# Prairie 650 oil leak



## Dylan21 (Jan 3, 2015)

Hey guys a buddy has a 650 that's when it sits it leaks oil to the point where he has to put a quart in it every month. I have had it for 2 weeks and looking for the leak one thing I noticed oil is dripping out of the crankcase vent line. Has anyone else had this problem? I have not messed with many kawasakis so I am stumped on it.


----------



## BuscoKawi750I4x4 (Apr 22, 2014)

check the oil seals from the out put shaft on the engine front and rear


----------



## Dylan21 (Jan 3, 2015)

Ok I will check that I have put a towel under it and the only spot it has left has been right under the vent line. The skid plate was also all covered in oil


----------



## dman66 (Feb 20, 2011)

Do you see the leak at the left side white canister under the water pump ? If so, then the water pump seal and oil seal behind it needs to be replaced.If so, here is a link.......
http://www.mudinmyblood.net/forum/23-kawasaki/19975-1st-time-water-pump-seal-repair.html


----------



## Dylan21 (Jan 3, 2015)

dman66 said:


> Do you see the leak at the left side white canister under the water pump ? If so, then the water pump seal and oil seal behind it needs to be replaced.If so, here is a link.......
> 1st time water pump seal repair - MudInMyBlood Forums


Hey buddy when you mean white canister are you talking about the one that's conected to the hose that's under the motor? Yes oil is dripping out of there


----------



## dman66 (Feb 20, 2011)

Yes that's the one I'm referring you to. Time to replace the water pump seal and the oil seal behind it.
Here's a vid of the replacement. https://www.youtube.com/watch?v=7ObtcZ5UcME


----------



## Dylan21 (Jan 3, 2015)

dman66 said:


> Yes that's the one I'm referring you to. Time to replace the water pump seal and the oil seal behind it.
> Here's a vid of the replacement. Water pump Oil Seal replacement - YouTube


[/QUOTE]

So all I should need is that one part behind the impellar right?


----------



## dman66 (Feb 20, 2011)

No wrong. Read the first link I posted. Post #5 in the link has parts listed.You have to pull the water pump seal in order to replace the oil seal behind the water pump seal.


----------



## Dylan21 (Jan 3, 2015)

dman66 said:


> No wrong. Read the first link I posted. Post #5 in the link has parts listed.You have to pull the water pump seal in order to replace the oil seal behind the water pump seal.

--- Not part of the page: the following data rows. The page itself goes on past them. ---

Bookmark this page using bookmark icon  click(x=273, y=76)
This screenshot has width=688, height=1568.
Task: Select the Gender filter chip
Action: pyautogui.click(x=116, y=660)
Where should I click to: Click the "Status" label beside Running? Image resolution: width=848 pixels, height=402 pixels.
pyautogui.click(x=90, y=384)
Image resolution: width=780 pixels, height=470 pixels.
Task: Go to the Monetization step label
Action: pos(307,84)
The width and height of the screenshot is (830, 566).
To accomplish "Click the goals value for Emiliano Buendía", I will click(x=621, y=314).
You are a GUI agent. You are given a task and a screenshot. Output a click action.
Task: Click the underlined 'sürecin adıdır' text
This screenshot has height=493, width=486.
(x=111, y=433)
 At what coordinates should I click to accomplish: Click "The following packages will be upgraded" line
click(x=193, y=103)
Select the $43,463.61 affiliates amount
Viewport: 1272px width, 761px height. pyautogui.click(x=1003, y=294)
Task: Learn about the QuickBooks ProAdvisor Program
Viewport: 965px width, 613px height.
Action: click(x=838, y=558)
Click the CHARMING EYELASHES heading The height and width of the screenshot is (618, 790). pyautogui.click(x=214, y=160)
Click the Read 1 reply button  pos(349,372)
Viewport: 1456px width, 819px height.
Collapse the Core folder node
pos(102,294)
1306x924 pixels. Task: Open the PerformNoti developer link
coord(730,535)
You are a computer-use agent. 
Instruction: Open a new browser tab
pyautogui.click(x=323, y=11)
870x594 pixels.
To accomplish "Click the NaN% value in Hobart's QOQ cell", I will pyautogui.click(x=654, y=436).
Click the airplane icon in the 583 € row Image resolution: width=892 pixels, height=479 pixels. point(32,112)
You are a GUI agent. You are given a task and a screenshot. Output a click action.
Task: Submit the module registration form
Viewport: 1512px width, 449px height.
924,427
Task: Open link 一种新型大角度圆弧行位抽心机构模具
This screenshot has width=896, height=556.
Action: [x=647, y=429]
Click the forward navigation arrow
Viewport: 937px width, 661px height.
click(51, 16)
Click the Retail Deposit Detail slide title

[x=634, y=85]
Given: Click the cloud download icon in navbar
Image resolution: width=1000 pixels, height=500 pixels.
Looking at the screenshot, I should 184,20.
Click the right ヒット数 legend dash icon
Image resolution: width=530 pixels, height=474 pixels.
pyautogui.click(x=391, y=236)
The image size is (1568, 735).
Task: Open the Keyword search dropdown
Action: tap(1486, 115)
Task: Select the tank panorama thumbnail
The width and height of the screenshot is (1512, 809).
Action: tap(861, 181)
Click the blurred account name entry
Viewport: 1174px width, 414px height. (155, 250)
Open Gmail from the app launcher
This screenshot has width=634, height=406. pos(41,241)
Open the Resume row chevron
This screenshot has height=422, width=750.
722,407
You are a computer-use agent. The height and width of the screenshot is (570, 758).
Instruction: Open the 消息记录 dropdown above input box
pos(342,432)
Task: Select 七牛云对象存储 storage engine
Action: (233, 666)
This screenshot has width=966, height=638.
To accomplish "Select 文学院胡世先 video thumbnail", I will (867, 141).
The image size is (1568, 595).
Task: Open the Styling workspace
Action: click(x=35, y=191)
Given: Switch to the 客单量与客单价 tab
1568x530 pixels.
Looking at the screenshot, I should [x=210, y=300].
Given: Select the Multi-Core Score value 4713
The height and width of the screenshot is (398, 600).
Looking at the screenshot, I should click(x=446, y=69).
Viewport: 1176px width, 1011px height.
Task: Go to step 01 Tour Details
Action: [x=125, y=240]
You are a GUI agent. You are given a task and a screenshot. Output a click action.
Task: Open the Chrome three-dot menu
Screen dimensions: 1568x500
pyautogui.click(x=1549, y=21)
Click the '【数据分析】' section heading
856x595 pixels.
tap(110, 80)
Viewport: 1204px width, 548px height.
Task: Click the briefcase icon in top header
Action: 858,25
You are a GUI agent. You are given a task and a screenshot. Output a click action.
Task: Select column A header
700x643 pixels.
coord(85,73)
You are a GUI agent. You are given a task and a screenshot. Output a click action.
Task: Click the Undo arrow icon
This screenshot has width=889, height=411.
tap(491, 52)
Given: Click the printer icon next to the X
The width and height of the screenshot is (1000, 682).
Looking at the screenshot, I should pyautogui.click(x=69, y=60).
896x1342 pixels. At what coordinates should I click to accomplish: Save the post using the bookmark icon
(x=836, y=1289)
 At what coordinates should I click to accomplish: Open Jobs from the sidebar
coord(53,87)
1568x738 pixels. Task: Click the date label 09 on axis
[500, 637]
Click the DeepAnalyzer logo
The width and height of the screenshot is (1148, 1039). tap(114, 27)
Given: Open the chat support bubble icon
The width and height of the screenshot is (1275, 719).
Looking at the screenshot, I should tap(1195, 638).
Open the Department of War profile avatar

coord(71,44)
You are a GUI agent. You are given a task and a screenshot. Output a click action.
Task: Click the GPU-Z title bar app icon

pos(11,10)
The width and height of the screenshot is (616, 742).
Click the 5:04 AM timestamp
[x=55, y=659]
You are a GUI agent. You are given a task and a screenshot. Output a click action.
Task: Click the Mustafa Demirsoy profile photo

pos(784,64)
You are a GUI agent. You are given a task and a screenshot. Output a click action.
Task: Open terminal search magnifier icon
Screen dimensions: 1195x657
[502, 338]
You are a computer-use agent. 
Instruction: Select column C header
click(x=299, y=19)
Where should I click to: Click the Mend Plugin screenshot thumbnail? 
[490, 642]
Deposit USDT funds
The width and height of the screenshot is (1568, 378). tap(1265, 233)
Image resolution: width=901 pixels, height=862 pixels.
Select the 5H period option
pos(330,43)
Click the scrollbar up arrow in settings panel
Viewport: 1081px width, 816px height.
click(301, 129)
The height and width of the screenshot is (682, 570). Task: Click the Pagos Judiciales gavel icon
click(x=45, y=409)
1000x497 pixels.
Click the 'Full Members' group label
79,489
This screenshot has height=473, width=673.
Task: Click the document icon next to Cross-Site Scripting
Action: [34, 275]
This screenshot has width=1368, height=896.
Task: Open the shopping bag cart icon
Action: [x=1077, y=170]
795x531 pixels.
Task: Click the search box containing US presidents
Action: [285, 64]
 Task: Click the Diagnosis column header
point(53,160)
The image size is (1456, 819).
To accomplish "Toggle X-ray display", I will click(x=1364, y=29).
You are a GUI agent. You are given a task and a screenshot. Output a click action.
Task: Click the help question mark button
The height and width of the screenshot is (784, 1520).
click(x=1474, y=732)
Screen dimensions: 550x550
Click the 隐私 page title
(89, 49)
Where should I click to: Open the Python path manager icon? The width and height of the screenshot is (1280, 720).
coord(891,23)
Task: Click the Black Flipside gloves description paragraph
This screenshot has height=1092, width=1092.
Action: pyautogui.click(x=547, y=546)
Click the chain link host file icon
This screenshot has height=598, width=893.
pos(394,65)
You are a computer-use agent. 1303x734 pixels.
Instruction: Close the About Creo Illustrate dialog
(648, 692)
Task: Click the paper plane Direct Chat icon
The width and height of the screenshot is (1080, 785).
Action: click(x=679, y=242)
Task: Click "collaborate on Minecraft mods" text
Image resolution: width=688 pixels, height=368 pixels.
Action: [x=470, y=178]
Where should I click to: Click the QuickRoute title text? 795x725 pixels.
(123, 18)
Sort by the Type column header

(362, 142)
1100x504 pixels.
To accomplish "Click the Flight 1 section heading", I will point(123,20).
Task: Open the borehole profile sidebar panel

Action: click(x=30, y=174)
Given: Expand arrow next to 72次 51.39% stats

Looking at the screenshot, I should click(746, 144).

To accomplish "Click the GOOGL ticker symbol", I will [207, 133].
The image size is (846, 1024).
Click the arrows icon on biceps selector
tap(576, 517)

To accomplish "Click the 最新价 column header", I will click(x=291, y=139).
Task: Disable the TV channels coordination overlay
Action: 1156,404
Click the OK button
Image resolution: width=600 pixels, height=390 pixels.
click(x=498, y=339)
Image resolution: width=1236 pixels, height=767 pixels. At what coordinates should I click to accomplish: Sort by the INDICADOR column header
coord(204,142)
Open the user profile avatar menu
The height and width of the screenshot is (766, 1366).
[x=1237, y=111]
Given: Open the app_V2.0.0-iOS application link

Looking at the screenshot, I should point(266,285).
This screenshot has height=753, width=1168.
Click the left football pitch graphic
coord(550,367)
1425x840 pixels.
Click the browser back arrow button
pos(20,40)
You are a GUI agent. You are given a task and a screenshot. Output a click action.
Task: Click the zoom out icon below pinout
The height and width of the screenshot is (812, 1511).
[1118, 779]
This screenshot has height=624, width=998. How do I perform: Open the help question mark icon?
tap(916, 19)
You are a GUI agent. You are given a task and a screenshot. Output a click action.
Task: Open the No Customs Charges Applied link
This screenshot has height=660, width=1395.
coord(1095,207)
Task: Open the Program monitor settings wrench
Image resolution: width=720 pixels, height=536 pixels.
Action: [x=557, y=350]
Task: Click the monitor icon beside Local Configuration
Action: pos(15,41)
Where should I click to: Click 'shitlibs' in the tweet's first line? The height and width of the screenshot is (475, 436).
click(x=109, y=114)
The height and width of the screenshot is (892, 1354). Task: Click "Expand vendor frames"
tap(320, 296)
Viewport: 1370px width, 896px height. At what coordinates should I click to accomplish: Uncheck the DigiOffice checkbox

Hey buddy is getting the water pump impeller off normal threads and all that? No reverse threads or anything?


----------



## dman66 (Feb 20, 2011)

I can't recall, but I think it was righty tighty / lefty loosy. Turning it one way should be a lot of resistance like fully tight, and the other way should be less resistance. words of wisdom - LOL.....


----------



## rmax (Nov 21, 2009)

Its normal (right hand) threads be sure an follow the recommended torque specs when going back together I know a guy who stripped 2 impellers an broke the threads off the shaft trying to put the impeller on


----------